In a related action, FinCEN announced it has issued a consent assessment of a civil money penalty of $184 million against Western Union Financial Services, Inc. (WUFSI). WUFSI consented to FinCEN’s determination that prior to 2012, WUFSI willfully violated the Bank Secrecy Act’s anti-money laundering (AML) requirements by failing to implement and maintain an effective, risk-based AML program and by failing to file timely suspicious activity reports (SARs). FinCEN’s penalty is in conjunction with the actions by the U.S. Department of Justice (DOJ) and the U.S. Federal Trade Commission (FTC), and will be satisfied by Western Union's forfeiture to the U.S. Treasury.

For further details on this story, see "Western Union forfeits $586M for AML violations and consumer fraud," in our Penalties pages.

OFAC has designated Milorad Dodik, President of Republika Srpska, one of two entities that make up Bosnia and Herzegovina. Specifically, Dodik was designated for his role in defying the Constitutional Court of Bosnia and Herzegovina in violation of the rule of law, thereby actively obstructing the Dayton Accords; he was also designated for conduct that poses a significant risk of actively obstructing the same. See our OFAC Update for additional information.

The Federal Reserve, FDIC and OCC have announced the extension through February 17, 2017, of the comment period for their advance notice of proposed rulemaking on enhanced cyber risk management standards for large and interconnected entities under their supervision and those entities’ service providers. The agencies are considering five categories of cyber standards: cyber risk governance, cyber risk management, internal dependency management, external dependency management, and incident response, cyber resilience, and situational awareness. This announcement extends the comment period by one month.

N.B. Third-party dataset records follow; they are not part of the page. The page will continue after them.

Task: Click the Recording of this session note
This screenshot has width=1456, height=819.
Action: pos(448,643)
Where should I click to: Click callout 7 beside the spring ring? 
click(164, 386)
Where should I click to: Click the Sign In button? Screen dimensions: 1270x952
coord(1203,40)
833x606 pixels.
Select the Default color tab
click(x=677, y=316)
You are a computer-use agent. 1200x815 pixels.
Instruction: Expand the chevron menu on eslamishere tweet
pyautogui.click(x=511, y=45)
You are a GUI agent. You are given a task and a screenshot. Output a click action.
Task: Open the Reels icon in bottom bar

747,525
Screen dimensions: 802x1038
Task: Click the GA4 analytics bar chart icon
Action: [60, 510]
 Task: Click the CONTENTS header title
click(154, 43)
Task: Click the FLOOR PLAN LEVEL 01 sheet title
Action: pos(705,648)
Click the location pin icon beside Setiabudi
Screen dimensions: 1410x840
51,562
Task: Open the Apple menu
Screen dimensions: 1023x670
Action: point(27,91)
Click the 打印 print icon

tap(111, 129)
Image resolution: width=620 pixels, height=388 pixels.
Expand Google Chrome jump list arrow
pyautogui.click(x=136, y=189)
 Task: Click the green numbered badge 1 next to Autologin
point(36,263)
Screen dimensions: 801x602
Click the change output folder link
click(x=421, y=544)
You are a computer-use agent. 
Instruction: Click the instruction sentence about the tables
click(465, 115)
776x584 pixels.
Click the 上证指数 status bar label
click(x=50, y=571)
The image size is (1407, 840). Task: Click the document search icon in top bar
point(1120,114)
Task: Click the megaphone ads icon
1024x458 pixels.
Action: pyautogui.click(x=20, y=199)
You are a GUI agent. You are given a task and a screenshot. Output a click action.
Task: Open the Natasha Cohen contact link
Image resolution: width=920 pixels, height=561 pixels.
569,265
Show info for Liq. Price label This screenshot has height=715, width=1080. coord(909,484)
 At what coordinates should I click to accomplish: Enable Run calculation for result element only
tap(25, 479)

OFAC has announced that Toronto-Dominion Bank (“TD Bank”), a financial institution headquartered in Toronto, Ontario, has agreed to remit $516,105 to settle its potential civil liability for 167 apparent violations of the Cuban Assets Control Regulations (CACR), and of the Iranian Transactions Sanctions Regulations (ITSR). OFAC also has issued a Finding of Violation to TD Bank, the parent company of wholly owned subsidiaries Internaxx Bank SA and TD Waterhouse Investment Services for 3,491 violations of the CACR and ITSR.